● Исходный текст
Км за 25 нас остановили на 2-а дня. Я сходил два дня в околодок (санчасть), два раза помазали мне там раны (жёлтой мазью) и это мне очень помогло. Правда, совсем раны не зажили, но чувствовать себя стал гораздо лучше.
Прибыли на фронт, 49-ый Сибирский стрелковый полк. Первая ночь явилась первым крещением на фронте. Вечером мы сменили фронтовиков, заняли окопы, землянки, и я получил наряд – в сторожевое охранение (км за два впереди передовой линии).
В полночь, в начале сентября 1917 г., немцы открыли артиллерийский огонь по нашим окопам (вероятно узнали, что вступили новички). После артподготовки на правом фронте раздалось «Ура!» Но атака была отбита. К утру нас сняли из сторожевого охранения, и мы узнали, что во время артиллерийского обстрела ранен наш односельчанин Навозов Павло и отправлен в госпиталь. Больше он не вернулся на фронт (ранен в руку осколком снаряда).

● Задание
Продолжите приведённые выше воспоминания о первых днях на фронте в 1917 году, начав сразу после их последнего предложения.

● Собранные данные
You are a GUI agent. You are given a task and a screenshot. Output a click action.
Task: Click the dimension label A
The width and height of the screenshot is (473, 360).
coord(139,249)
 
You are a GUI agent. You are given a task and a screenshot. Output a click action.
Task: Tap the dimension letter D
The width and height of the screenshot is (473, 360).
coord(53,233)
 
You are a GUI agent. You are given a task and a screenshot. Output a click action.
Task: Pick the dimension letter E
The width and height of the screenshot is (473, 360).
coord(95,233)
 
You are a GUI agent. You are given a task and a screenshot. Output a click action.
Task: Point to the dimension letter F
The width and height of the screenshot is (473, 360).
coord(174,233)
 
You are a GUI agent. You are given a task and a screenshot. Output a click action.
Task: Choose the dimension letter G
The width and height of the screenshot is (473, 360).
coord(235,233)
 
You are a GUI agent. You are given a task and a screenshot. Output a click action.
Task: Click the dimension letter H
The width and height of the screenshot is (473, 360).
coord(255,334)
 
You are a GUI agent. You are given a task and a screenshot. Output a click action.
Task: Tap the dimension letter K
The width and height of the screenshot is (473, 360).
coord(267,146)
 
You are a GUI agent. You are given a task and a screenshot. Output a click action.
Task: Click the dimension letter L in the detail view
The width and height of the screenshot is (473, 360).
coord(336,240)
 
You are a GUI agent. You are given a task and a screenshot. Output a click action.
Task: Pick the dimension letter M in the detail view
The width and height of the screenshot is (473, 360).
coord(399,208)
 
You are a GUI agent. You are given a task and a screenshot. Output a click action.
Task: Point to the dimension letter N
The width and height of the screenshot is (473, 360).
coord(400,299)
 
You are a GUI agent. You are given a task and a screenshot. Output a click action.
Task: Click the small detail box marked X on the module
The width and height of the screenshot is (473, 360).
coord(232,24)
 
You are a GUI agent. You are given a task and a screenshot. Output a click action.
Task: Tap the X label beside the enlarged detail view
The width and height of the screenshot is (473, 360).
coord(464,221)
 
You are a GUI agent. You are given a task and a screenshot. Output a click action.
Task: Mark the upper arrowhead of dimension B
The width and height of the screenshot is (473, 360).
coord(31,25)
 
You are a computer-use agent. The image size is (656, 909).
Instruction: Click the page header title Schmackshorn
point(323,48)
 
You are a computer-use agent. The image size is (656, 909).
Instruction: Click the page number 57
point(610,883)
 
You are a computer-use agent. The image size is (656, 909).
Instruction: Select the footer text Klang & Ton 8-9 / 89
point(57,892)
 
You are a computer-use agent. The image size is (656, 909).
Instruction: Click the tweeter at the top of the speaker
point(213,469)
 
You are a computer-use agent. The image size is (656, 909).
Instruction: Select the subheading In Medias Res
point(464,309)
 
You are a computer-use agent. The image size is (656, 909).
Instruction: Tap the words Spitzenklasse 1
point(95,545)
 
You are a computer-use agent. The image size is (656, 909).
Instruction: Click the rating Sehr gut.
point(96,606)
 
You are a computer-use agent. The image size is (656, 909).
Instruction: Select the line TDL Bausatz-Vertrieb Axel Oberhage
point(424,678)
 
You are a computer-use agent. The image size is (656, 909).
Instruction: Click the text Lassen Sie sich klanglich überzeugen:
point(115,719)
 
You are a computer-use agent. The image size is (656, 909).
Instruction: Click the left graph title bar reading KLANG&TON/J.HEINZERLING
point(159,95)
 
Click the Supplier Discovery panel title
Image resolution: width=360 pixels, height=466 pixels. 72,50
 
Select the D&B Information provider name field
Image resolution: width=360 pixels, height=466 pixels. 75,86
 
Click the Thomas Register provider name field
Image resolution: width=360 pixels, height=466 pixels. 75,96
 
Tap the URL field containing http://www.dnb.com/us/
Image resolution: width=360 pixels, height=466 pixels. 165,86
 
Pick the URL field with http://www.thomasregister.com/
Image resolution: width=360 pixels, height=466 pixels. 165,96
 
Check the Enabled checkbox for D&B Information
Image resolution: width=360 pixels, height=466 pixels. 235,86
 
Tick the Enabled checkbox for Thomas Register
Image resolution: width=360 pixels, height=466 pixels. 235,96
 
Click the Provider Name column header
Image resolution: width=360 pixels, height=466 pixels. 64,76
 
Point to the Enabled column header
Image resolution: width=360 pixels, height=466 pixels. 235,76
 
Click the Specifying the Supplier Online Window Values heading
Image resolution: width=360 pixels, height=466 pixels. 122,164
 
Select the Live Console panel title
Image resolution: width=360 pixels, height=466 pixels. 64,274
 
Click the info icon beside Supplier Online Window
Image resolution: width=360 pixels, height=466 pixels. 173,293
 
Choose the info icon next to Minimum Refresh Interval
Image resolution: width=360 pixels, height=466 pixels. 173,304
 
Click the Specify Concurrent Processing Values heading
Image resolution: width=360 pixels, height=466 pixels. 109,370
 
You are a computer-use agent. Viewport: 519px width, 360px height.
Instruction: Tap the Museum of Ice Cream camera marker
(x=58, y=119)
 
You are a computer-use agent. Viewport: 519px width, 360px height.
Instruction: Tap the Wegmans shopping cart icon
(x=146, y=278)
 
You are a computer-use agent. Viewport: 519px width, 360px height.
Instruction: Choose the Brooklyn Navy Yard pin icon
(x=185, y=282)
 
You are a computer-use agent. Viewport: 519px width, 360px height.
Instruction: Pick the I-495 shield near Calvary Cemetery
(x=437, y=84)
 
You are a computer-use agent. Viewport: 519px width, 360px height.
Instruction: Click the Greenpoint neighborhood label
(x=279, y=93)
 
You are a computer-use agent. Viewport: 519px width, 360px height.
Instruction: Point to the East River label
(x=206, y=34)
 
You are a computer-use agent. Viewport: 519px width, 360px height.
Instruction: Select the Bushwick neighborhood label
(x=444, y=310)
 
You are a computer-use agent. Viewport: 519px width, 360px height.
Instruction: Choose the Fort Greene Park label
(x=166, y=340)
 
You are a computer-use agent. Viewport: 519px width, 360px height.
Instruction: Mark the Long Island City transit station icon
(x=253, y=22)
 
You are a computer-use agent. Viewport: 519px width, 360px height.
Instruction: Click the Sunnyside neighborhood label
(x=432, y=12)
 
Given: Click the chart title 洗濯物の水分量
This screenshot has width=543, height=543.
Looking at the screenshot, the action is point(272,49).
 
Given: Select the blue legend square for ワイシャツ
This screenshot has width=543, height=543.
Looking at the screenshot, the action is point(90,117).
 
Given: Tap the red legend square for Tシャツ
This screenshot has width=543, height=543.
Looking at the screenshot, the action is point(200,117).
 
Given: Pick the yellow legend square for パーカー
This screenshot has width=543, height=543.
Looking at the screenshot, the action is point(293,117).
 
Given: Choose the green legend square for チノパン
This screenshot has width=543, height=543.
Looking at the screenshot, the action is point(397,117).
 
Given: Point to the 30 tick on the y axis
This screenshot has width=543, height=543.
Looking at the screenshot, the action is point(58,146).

● Результат ниже
Через месяц нас отправили на отдых на 2-е недели, км за 35 в тыл. Здесь меня взяли в пулемётную команду, обучаться на «Максиме». За две недели я хорошо изучил пулемёт и был назначен вторым номером. На отдыхе, в лесу, мне пришлось встретиться со старшим унтер-офицером, который меня в Перми хотел загнать, где «Макар овец не пасёт». Он служил в нашей дивизии в 50 Сибирском полку, приходил в гости в наш полк к товарищу.
Я ему сказал – в плохом месте мы встретились, на отдыхе, а не на фронте. Я бы там пустил тебе пулю.
Он ответил: «Зачем старое помнить, ведь от меня тоже требовали выполнять воинский долг». Так больше я его не видел.
Нам опять пришлось занять передовые позиции. Немцы на нашем участке хотели прорвать линию фронта, но атака была отбита с большими потерями для них.
Между нашими солдатами и немцами началось братание (друг с другом сходились, разговаривали о прекращении войны).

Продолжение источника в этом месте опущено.